When thinking of devices for the Internet of Things, cameras may not immediately come to mind. However, a camera may be the most effective sensing device for some applications because it’s more appropriate for the environment. For example, cameras are often more practical when measurements of multiple physical quantities are needed.
We are, of course, talking about a digital camera. What the camera “sees” and captures is interpreted by applications to extract valuable information. Some of the same data may be obvious to a human viewing the image, but algorithms can discern more than we can while making more complex interpretations. Decisions also come more quickly, making inferences people cannot.
There are two primary types of cameras with different images of interest. The first is familiar to everyone – producing the digital “pictures” using visible light, like the ones we take with our smartphones. The second kind generates a “thermal” image formed using the infrared radiation emitted by elements of the subject in view. Both types need their pixels analyzed to provide valuable data from “still” images or videos.
An object within a digital image is typically identifiable by humans, and one of the goals is to use AI to do the same. Interpreting pixels as objects of interest using pattern matching capabilities is the job of Machine Learning Models. For example, in creating a vast library of images of people as potential matches, the goal of the ML is to identify a person or persons correctly in every image.
As data needs become more sophisticated, the algorithms follow suit.
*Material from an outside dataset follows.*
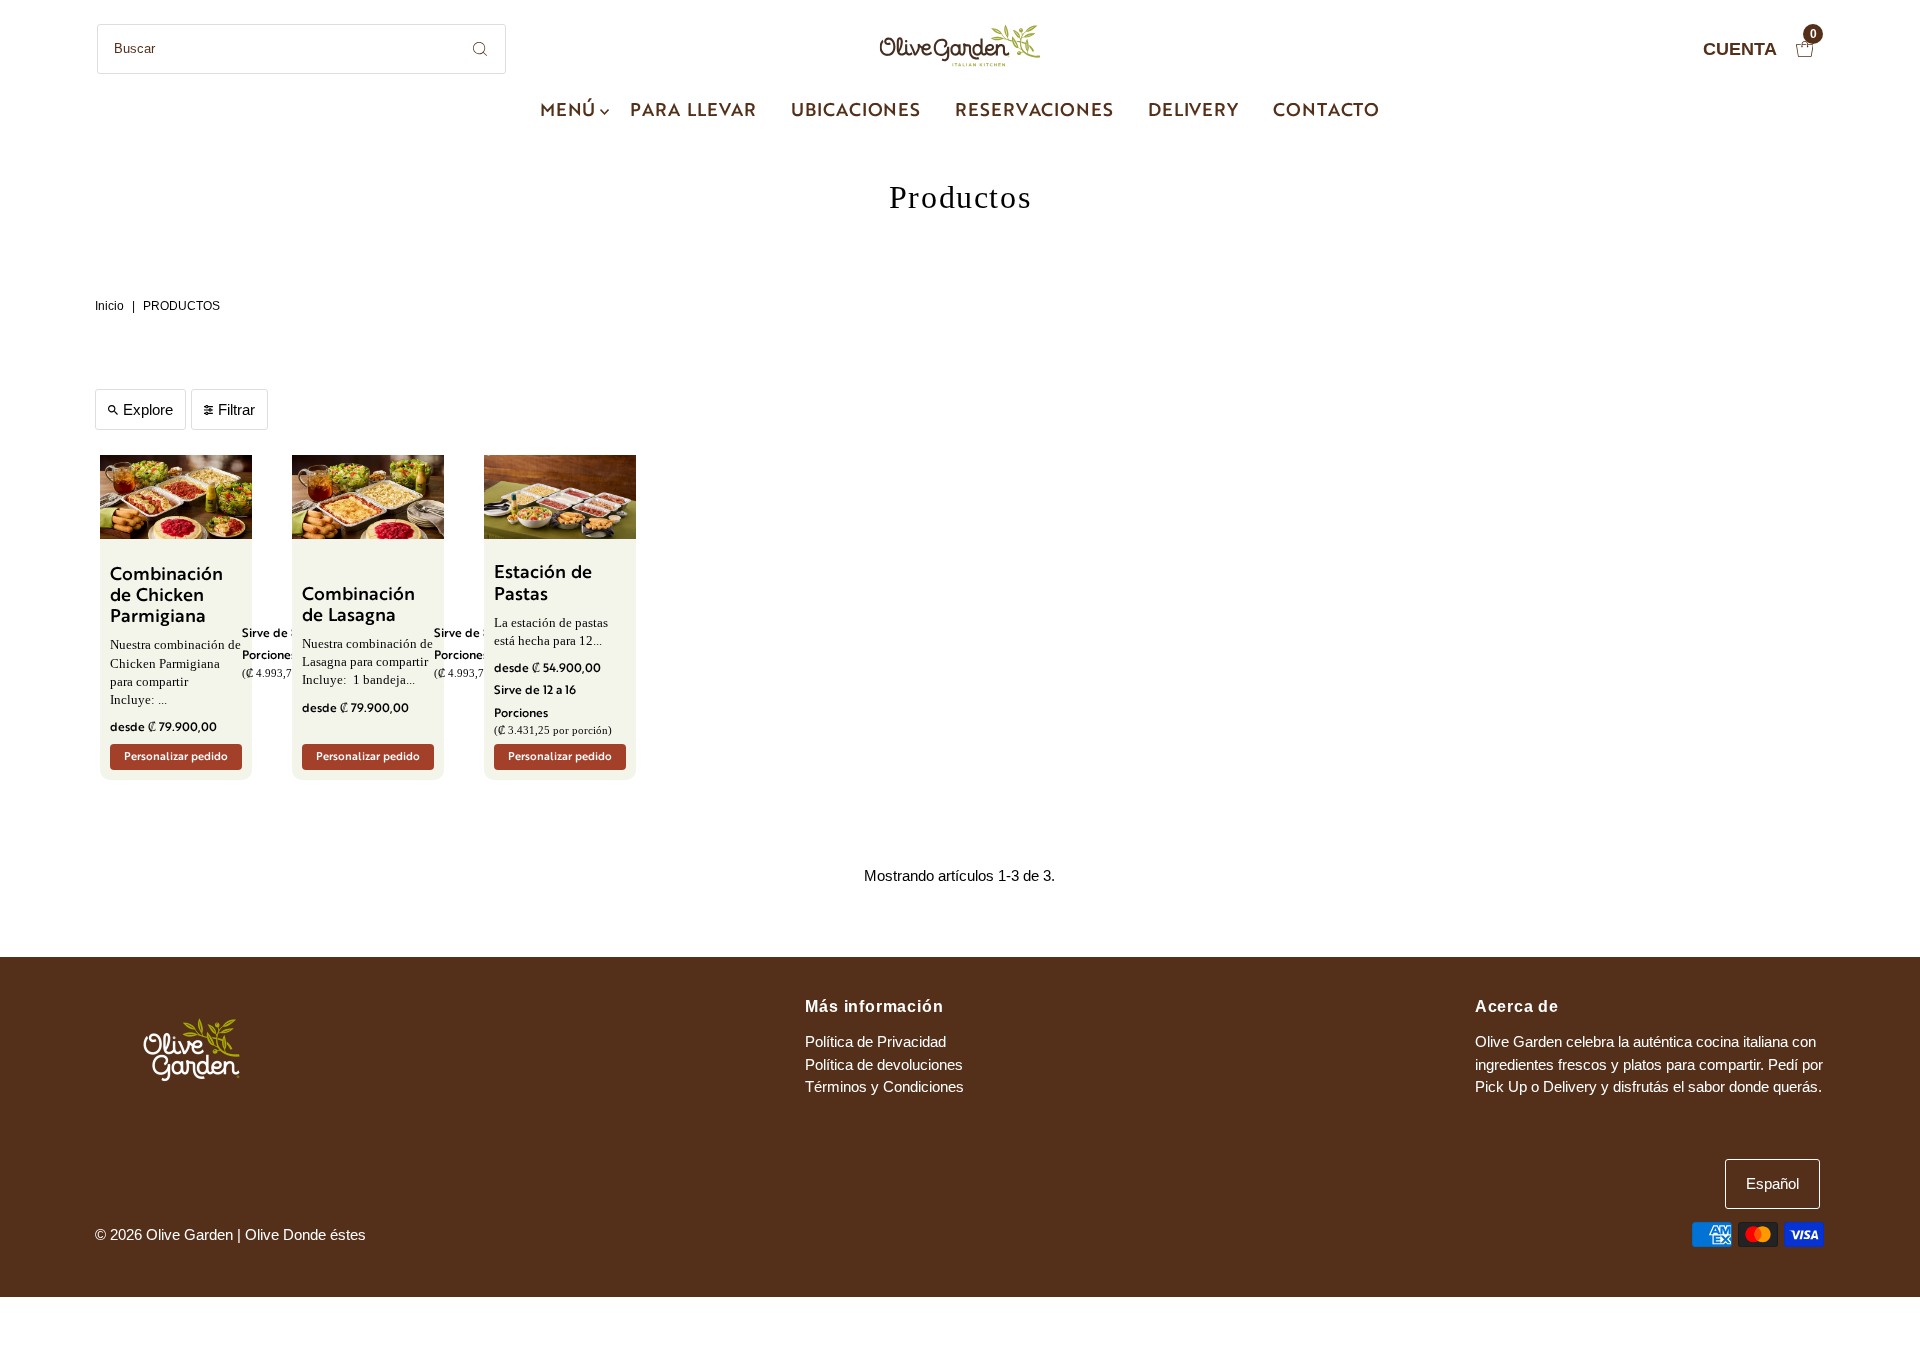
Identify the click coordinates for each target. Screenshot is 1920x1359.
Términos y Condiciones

For example, instead of just identifying a vehicle in a video, you might need to estimate the approximate distance from the camera and to know if it’s moving or still. You can get more granular by flagging trucks or even recognizing particular delivery trucks.
Thermal images provide a view of the relative temperatures of the objects in view, making identification possible. For example, a vehicle’s temperature profile differs significantly from a human’s. Likewise, a machine in a factory shows a particular temperature profile when operating normally but a different one when there is an issue warranting action. Like the standard digital image, the data must be analyzed and interpreted, and typically uses Machine Learning, to provide helpful information.
When talking about a “Camera As A Sensor,” a camera that incorporates Machine Learning can provide a tailored data stream, data by exception, etc., just like any sensor. In the simplest case, temperature values can be relayed by a thermal camera continuously or only send a basic alert for values outside a predetermined range. There are advantages to a Camera As A Sensor implementation vs. standard sensors for some use cases. For example, a thermal camera enables a non-contact solution when monitoring temperature. It may also make it possible to assess the temperature of multiple objects in a single view, subverting the need to attach a sensor to every measurement location. On the other hand, the complexity may not justify the additional logic required to interpret an image. As with all sensors and their supporting application logic, a thorough analysis lets you select the best option.